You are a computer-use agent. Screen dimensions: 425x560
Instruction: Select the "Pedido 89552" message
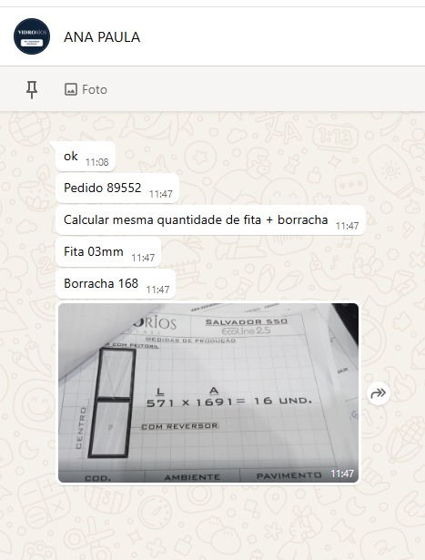click(x=117, y=188)
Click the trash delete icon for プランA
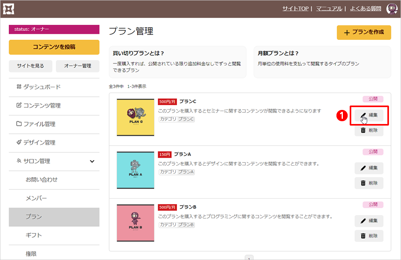401x260 pixels. pos(363,183)
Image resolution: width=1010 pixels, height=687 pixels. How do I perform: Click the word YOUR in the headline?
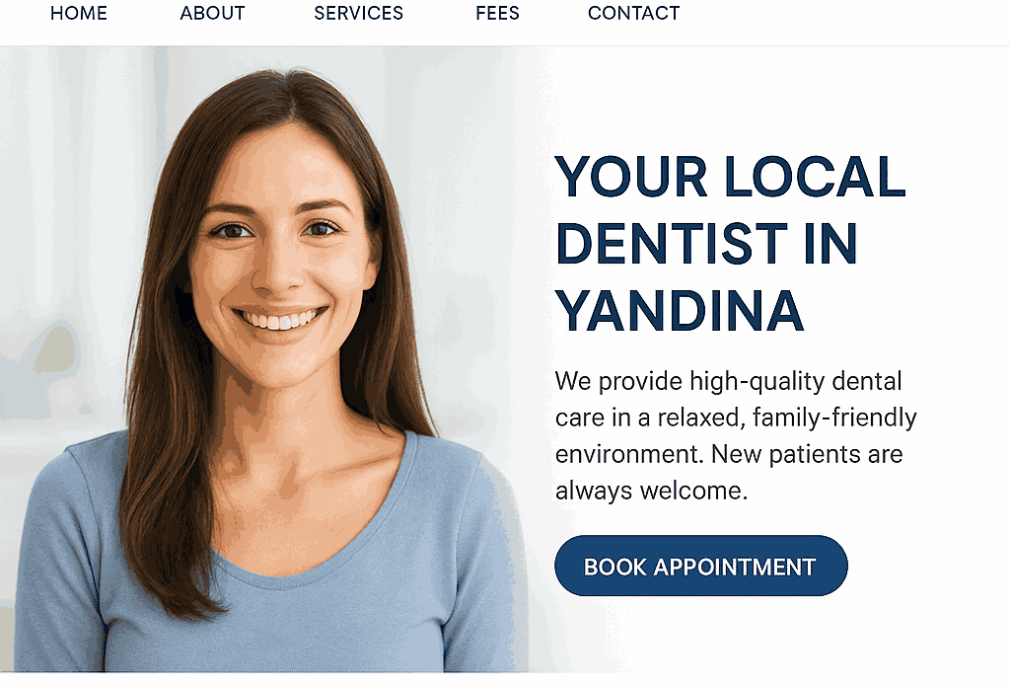631,176
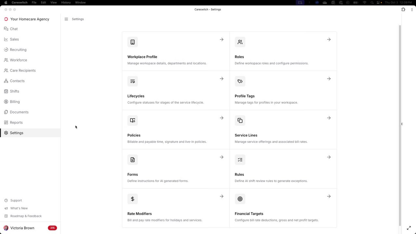Click the Roles people icon
The height and width of the screenshot is (234, 416).
pos(240,42)
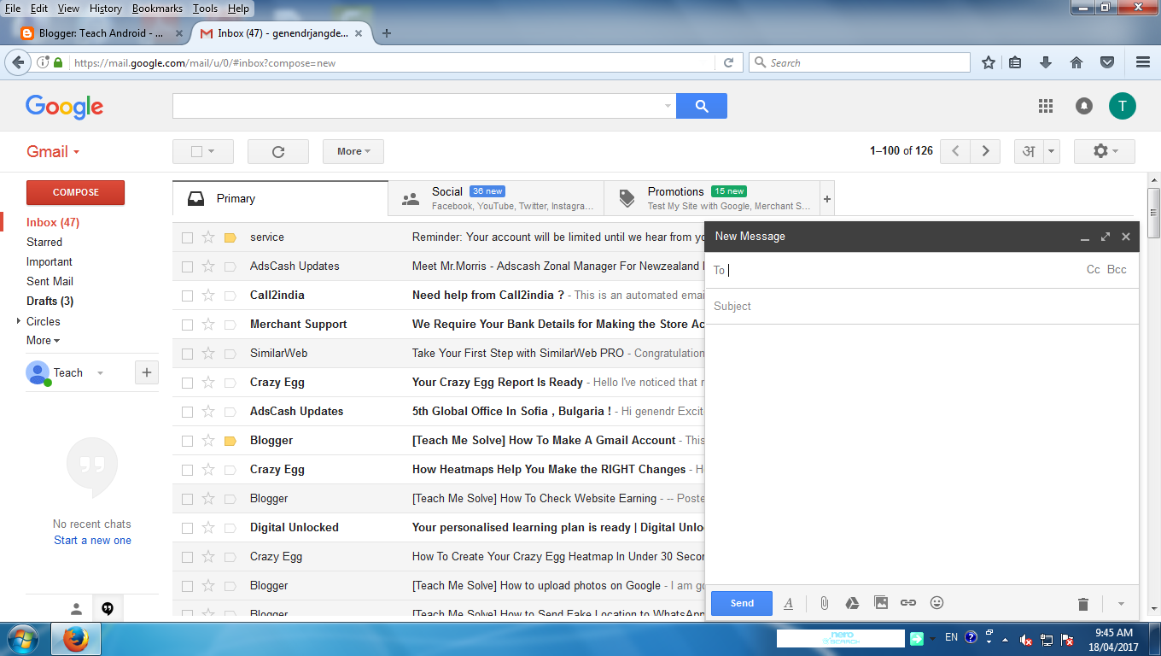The image size is (1161, 656).
Task: Star the SimilarWeb email
Action: coord(208,353)
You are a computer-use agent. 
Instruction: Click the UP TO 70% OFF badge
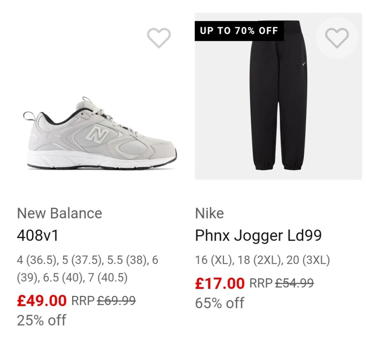click(x=239, y=31)
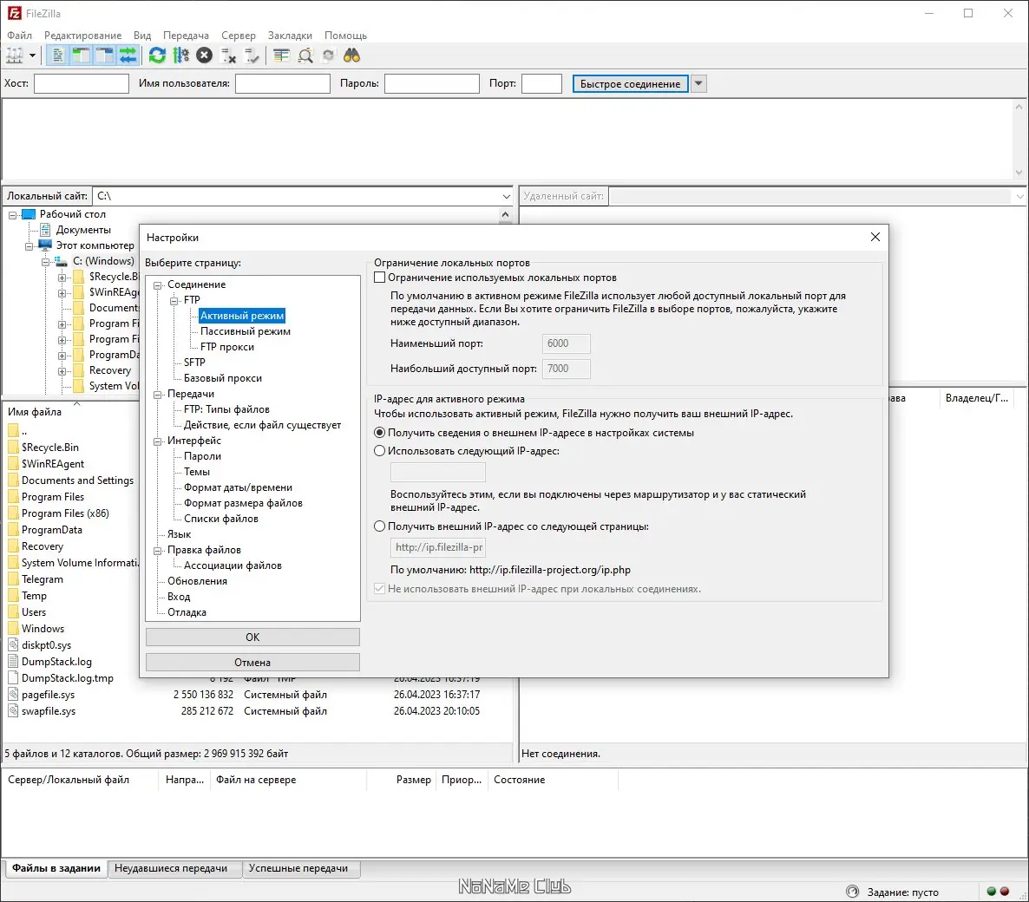The width and height of the screenshot is (1029, 902).
Task: Toggle message log display icon
Action: click(x=56, y=56)
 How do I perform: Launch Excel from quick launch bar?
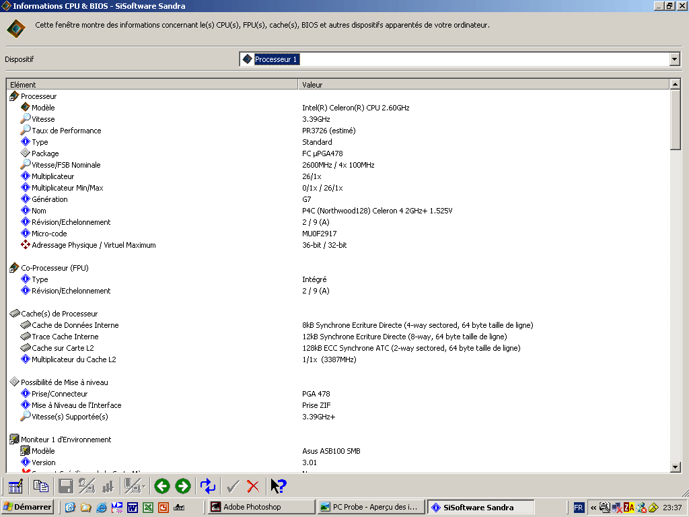pyautogui.click(x=148, y=507)
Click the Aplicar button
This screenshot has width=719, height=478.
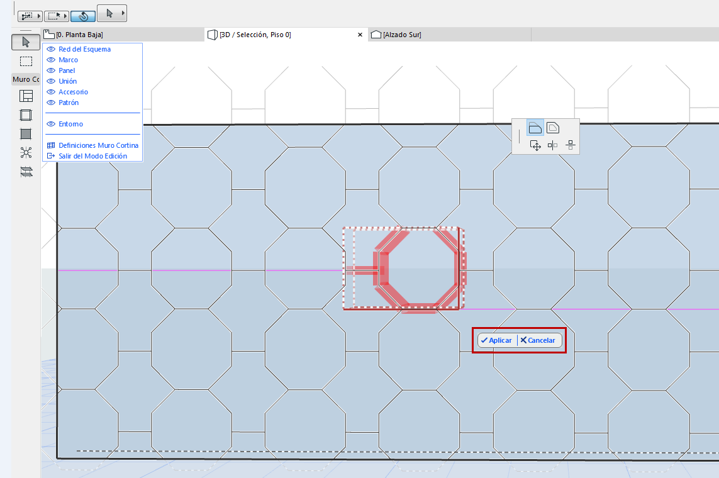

▶ [WHAT YOU WILL DO] Please repeat, exactly as written, only the lines from the line with "Image resolution: width=1010" to the end of the data, leaving out every picture.

▶ [EXPECTED ANSWER]
Image resolution: width=1010 pixels, height=687 pixels. How do I perform: Click the word YOUR in the headline?
631,176
Click the Roles people icon
The height and width of the screenshot is (234, 416).
pos(240,42)
The image size is (1161, 656).
Task: Star the SimilarWeb email
Action: coord(208,353)
You are a computer-use agent. 
Instruction: Click the UP TO 70% OFF badge
click(x=239, y=31)
The width and height of the screenshot is (1029, 902).
Task: Toggle message log display icon
Action: click(x=56, y=56)
 How do I perform: Launch Excel from quick launch bar?
pyautogui.click(x=148, y=507)
Click the Aplicar button
This screenshot has width=719, height=478.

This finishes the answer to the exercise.